I’ll pass on revisiting the second problem, but a recent study stirred thoughts about the first problem.

My earlier post addressed forensic methods, such as bite mark analysis, which evolved outside of traditional science before Supreme Court rulings led to the requirement that scientific evidence must be both reliable and relevant.

The recent thought-stirring study concerns forensic psychology, where psychological science or professional practice is applied to help resolve legal, contractual or administrative matters.

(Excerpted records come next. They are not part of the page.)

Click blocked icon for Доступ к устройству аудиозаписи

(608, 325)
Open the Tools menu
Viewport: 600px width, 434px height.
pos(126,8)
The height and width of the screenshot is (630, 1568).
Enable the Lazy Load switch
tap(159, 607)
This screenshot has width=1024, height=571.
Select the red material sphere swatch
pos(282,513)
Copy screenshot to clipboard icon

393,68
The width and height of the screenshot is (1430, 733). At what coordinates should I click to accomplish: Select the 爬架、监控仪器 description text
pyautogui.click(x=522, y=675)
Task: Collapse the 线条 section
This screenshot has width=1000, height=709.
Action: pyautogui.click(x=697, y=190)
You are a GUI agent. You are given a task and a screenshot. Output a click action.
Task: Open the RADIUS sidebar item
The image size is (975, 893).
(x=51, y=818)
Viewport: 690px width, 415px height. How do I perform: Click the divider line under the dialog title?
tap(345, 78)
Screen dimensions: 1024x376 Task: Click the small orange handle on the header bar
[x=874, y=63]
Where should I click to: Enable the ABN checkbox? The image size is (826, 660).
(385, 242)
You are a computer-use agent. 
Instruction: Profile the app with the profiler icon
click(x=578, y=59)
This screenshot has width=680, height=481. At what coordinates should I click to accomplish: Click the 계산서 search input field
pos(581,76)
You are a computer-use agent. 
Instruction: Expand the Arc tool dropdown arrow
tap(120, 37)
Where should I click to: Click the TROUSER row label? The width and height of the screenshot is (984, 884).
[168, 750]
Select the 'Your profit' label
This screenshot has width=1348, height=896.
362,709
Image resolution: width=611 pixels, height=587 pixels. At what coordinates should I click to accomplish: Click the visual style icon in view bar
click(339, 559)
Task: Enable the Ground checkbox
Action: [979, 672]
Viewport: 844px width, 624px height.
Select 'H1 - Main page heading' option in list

It appears that forensic psychology is also short on science.

Forensic psychologist contribution in legal matters
(from Forensic Psychology Essentials webinar
Forensic Psychology Study
A team of researchers affiliated with Arizona State, Vanderbilt, California and Nebraska-Lincoln universities conducted a two-part investigation.

They first reviewed the scientific basis of 364 psychological assessment tools identified in 22 surveys of mental health practitioners as having been used or acceptable for use in forensic settings.

The second part of the investigation analyzed legal challenges to admitting evidence provided by these tools.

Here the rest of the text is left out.